La commission permanente de la Région Grand Est, à majorité Les Républicains, a décidé le 30 janvier 2026 de suspendre provisoirement une subvention d’environ 90 000 destinée au festival « Le Jardin du Michel » à Bulligny, en Meurthe-et-Moselle. La raison ? La programmation du groupe de rap Sniper pour l’édition prévue les 22, 23 et 24 mai 2026. Cette décision fait suite à l’intervention publique du député RN de Moselle, Laurent Jacobelli, qui a dénoncé les paroles du collectif comme incitant à la haine.
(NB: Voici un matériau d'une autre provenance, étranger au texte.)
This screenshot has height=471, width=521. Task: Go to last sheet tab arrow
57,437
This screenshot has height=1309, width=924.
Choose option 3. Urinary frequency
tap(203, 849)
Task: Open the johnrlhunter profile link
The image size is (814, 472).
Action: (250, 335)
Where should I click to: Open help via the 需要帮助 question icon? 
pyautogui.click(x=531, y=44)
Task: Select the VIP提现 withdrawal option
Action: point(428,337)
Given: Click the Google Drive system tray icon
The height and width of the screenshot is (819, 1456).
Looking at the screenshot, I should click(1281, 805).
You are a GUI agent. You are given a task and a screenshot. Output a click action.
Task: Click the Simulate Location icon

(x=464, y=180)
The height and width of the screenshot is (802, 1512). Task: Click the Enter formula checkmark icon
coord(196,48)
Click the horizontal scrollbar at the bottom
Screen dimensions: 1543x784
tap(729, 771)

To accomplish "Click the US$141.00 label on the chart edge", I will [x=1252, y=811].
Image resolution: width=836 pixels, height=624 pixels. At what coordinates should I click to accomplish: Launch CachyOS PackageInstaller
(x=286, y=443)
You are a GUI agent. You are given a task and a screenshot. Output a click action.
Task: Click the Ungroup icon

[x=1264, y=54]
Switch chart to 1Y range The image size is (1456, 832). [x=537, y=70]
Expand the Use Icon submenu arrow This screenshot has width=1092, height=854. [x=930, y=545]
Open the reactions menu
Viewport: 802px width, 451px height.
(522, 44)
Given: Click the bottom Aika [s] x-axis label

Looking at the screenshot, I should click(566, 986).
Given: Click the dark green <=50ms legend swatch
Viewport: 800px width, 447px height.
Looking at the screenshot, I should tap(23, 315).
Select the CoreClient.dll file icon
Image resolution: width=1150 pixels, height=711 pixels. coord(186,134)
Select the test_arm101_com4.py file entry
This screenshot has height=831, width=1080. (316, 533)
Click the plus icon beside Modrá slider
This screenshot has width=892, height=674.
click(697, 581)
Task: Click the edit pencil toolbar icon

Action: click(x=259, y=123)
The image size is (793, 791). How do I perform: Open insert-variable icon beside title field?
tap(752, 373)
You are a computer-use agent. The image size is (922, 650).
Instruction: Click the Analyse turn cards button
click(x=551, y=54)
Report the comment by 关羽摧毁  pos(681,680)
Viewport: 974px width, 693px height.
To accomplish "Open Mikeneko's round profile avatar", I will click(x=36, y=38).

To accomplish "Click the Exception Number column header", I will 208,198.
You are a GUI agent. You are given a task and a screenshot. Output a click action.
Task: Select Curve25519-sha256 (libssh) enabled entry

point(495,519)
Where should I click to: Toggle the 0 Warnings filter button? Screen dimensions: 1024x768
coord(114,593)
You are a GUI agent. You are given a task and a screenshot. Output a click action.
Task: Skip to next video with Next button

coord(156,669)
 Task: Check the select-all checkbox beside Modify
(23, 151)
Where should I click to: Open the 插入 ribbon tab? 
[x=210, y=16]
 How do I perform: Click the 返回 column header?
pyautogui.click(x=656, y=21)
Laurent Jacobelli monte au créneau contre Sniper

Laurent Jacobelli a explicitement réclamé que la Région ne finance pas la venue de Sniper, qualifiant le groupe d’ »appelant à la haine » en raison de textes controversés datant de plus de 20 ans. Il a notamment visé les titres « La France » (2001) et « Jeteur de pierres » (2003). Le député RN a salué la décision régionale sur les réseaux sociaux : « Vous avez décidé de ne plus financer les dossiers de ceux qui appellent à la haine« . Le Rassemblement National, qui s’était déjà opposé à des subventions similaires l’année précédente, voit dans cette mesure une rare convergence avec la majorité LR au conseil régional.

Une charte des principes républicains comme nouvelle condition

La Région Grand Est a justifié sa suspension en conditionnant désormais ses aides culturelles au respect d’une « charte des principes républicains et de la laïcité« . L’exécutif régional a par ailleurs saisi le ministère de l’Intérieur pour obtenir un avis sur une possible « incitation à la haine raciale, antisémitisme ou trouble à l’ordre public » liée aux paroles de Sniper. En attendant ce retour, aucune décision définitive n’a été prise au 6 février 2026.

Des paroles jugées légales par la justice en 2003

Ce n’est pas la première fois que Sniper se retrouve au cœur d’une polémique. En 2003, Nicolas Sarkozy, alors ministre de l’Intérieur, avait qualifié les membres du groupe de « voyous qui déshonorent la France » après la sortie du morceau « La France« . Pourtant, les juridictions françaises – tribunal correctionnel, cour d’appel de Rouen et Cour de cassation – avaient successivement rejeté les plaintes, estimant que les paroles ne constituaient pas une infraction pénale. Sur le plan judiciaire, Sniper n’a jamais été condamné pour incitation à la haine.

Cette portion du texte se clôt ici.